• İstanbul 16 °C
  • Ankara 25 °C

M.Hüseyin Özer: Şairlerle Şiir Soruşturması: Can Ülgen

M.Hüseyin Özer: Şairlerle Şiir Soruşturması: Can Ülgen

Bize Can Ülgen'den bahseder misiniz?

Tabii ki bahsedebilirim. 5 Ocak 2000 tarihinde İstanbul Beykoz'da doğdum. İlkokulu Çengelköy'de, liseyi Beykoz'da, üniversiteyi Üsküdar'da tamamladım. Doğma büyüme İstanbul, aslen Ağrı- Doğubeyazıt'lıyım. Görünmemeyi ve sessizliği seviyorum fakat her olgunun zıttı var olduğunda güzelleştiğinin farkındayım. Bu yüzden şu sıralar sesim daha gür çıkıyor diyebilirim.

Şiir ile ünsiyetiniz nasıl gelişti?

Hayatı herkesin anlamlandırdığı kadar ve yüklerinden kaçabildiği kadar yaşayabildiğine inanıyorum. Çocukluktan bu yana takındığım sessiz tavır, dinlediğim müzikler ve ısındığım her ses yokluğun getirdiği şeylerden ibaretti. Ben bu yokluklardan şiirle tanışarak çıktım. Eğer şiir yazmasaydım daha da yoksul olacağım için şiir benim kulağıma geldi sanırım.

Şiir ile yaşadığınız hayat arasındaki ilişkiden biraz bahseder misiniz? Hayatınızdan şiiri çektiğinizde geriye ne kalır?

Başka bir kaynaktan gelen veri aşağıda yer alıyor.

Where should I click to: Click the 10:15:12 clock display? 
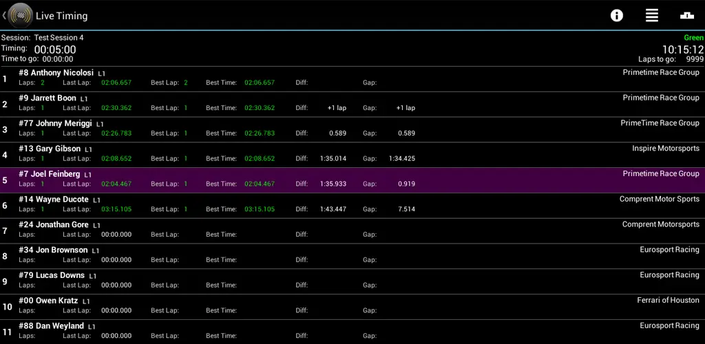(682, 50)
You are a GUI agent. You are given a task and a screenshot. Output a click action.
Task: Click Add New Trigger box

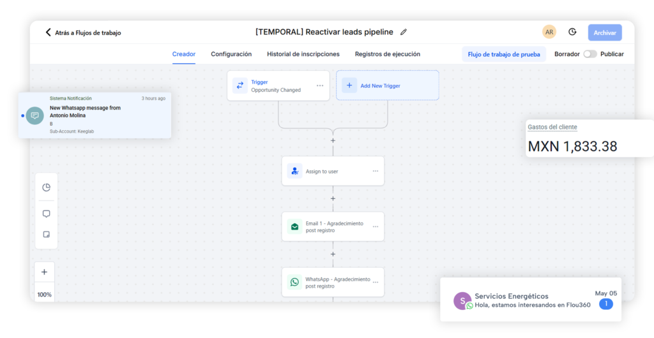[x=387, y=85]
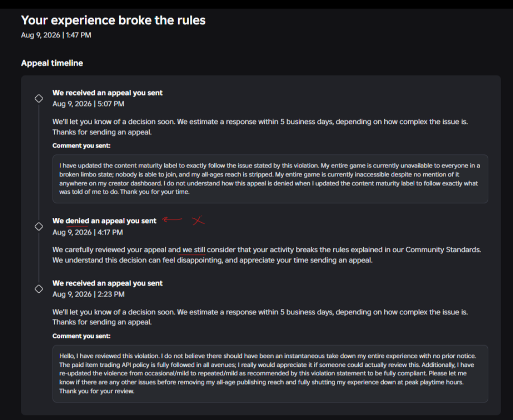The width and height of the screenshot is (513, 420).
Task: Click the 'Appeal timeline' section heading
Action: click(52, 63)

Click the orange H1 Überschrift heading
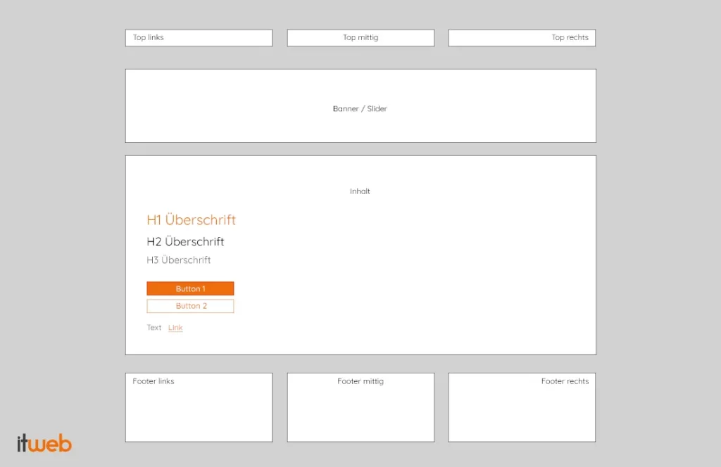click(x=191, y=220)
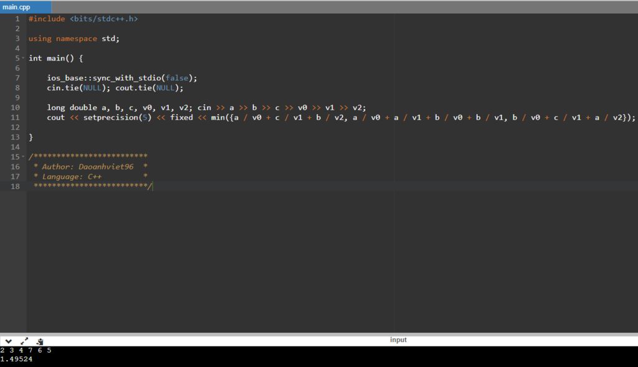
Task: Click line number 11 in the gutter
Action: pyautogui.click(x=15, y=117)
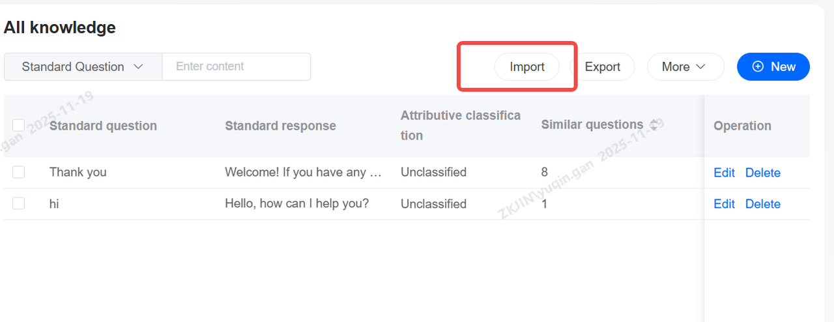Delete the "hi" knowledge entry

click(x=762, y=204)
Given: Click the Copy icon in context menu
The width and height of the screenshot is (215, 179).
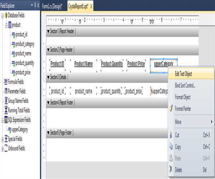Looking at the screenshot, I should click(x=171, y=146).
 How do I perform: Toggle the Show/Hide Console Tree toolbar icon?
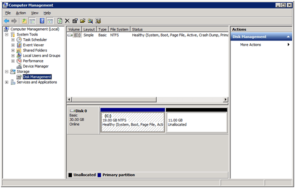tap(32, 21)
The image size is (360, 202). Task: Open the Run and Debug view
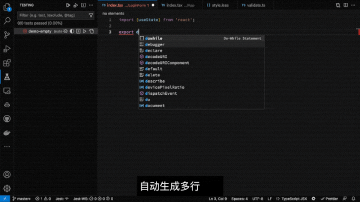(x=7, y=49)
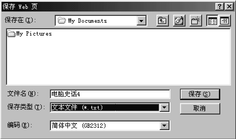The width and height of the screenshot is (236, 139).
Task: Open the My Pictures folder icon
Action: tap(11, 34)
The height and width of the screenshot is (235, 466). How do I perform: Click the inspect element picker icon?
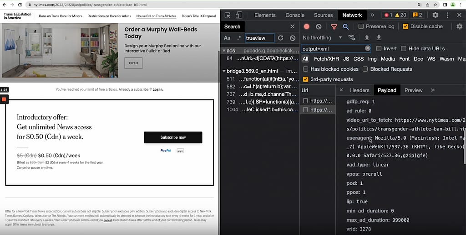[x=228, y=15]
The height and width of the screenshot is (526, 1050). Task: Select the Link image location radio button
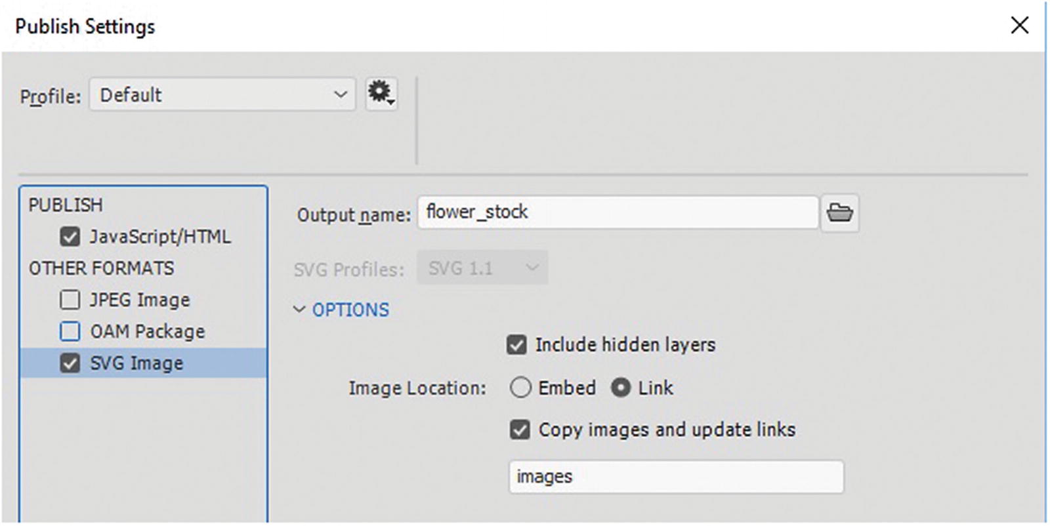[x=621, y=388]
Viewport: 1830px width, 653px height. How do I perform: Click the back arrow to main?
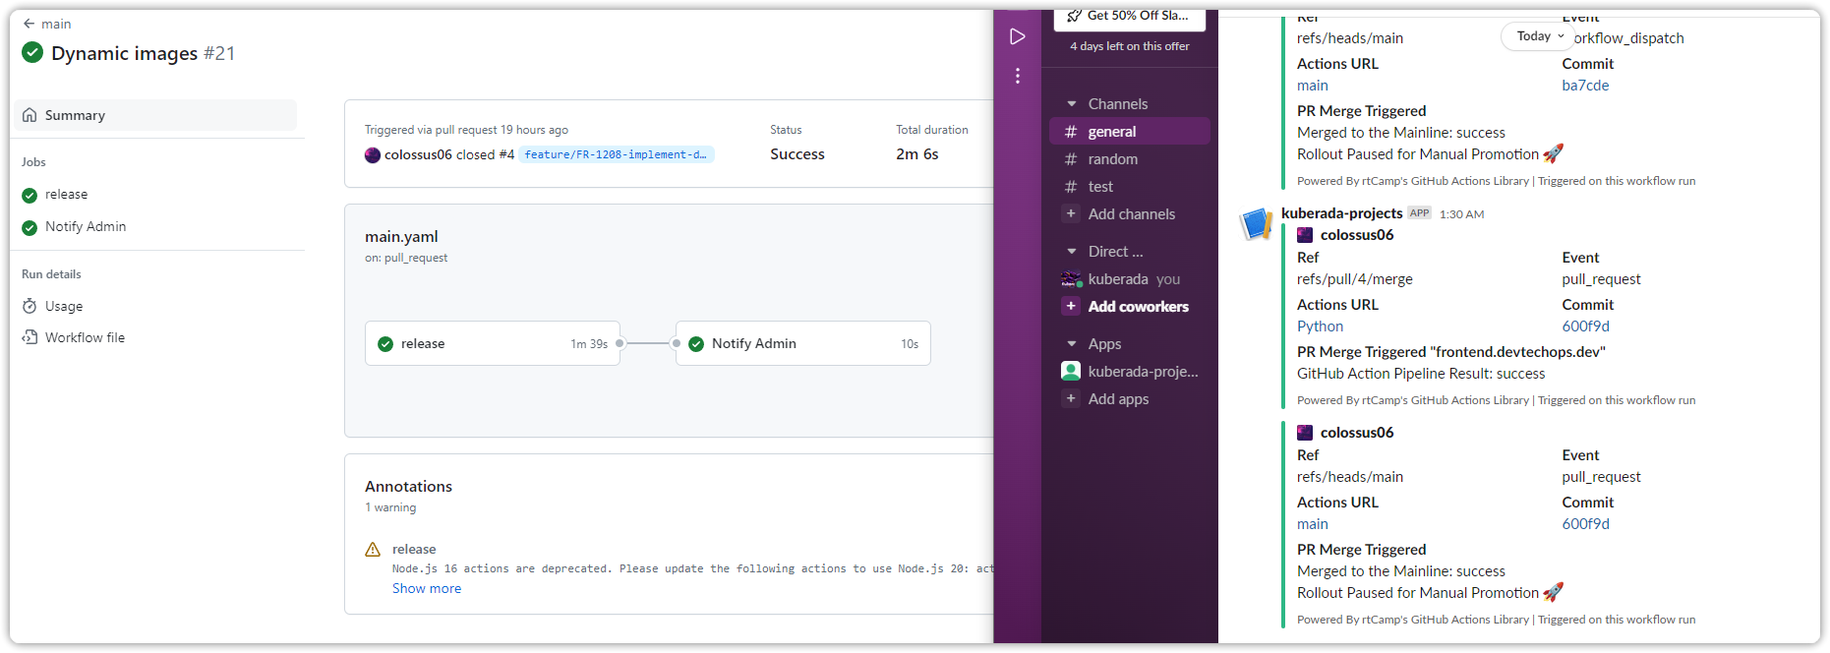point(30,24)
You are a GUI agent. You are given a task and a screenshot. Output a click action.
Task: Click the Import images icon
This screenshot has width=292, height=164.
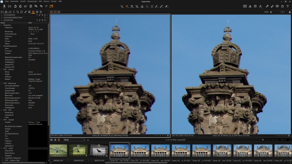click(4, 6)
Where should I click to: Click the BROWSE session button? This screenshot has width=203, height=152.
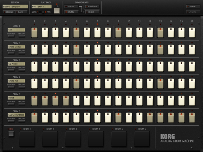pos(9,12)
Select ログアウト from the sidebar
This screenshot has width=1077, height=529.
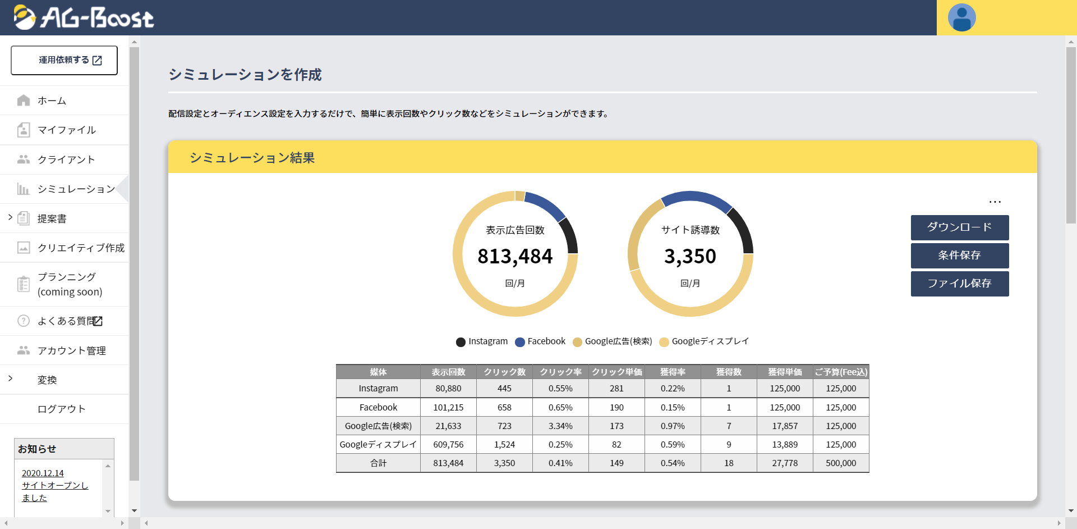coord(61,409)

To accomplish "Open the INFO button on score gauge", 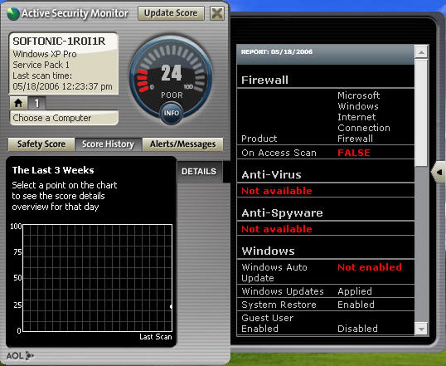I will coord(171,113).
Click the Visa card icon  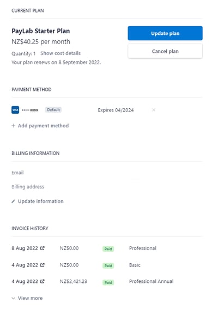click(x=15, y=110)
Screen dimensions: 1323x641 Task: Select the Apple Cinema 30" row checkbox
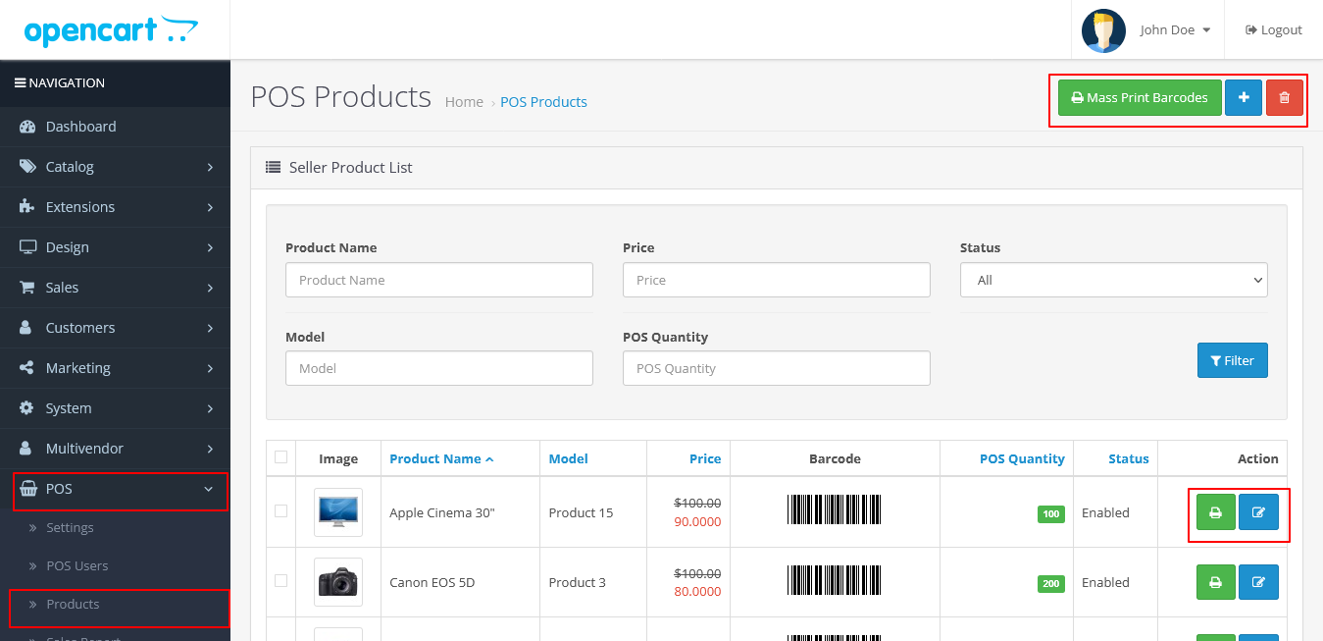[281, 511]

Çok sevdiğim bir ağabeyimin bu konuda bana bazı demeçleri vardı. Şiiri yazmak için yazmamayı, şiiri duyup onu söylemem gerektiğini ve hayatımda yaşadığım şeyleri bizzat şiirle iliştirmem gerektiğini söylemişti. Bu bağlamda hayatımın direkt şiirle bağlantılı olduğunu ve şiiri hayatımdan çekerseniz zaten yoksul birini daha da yoksul edeceğinizi bilmelisiniz. Şiir artık hayatımın tek odak noktası olmuş durumda. Fakat şiir olsun diye yazmıyorum, şiiri söylemeye ve klişeden, arabeskten uzakta tutmaya çalışıyorum. Umarım başarabiliyorumdur.

Şiir yazım hayatınızda bir ustanız var mıdır? Var ise kimdir ve katkıları nelerdir?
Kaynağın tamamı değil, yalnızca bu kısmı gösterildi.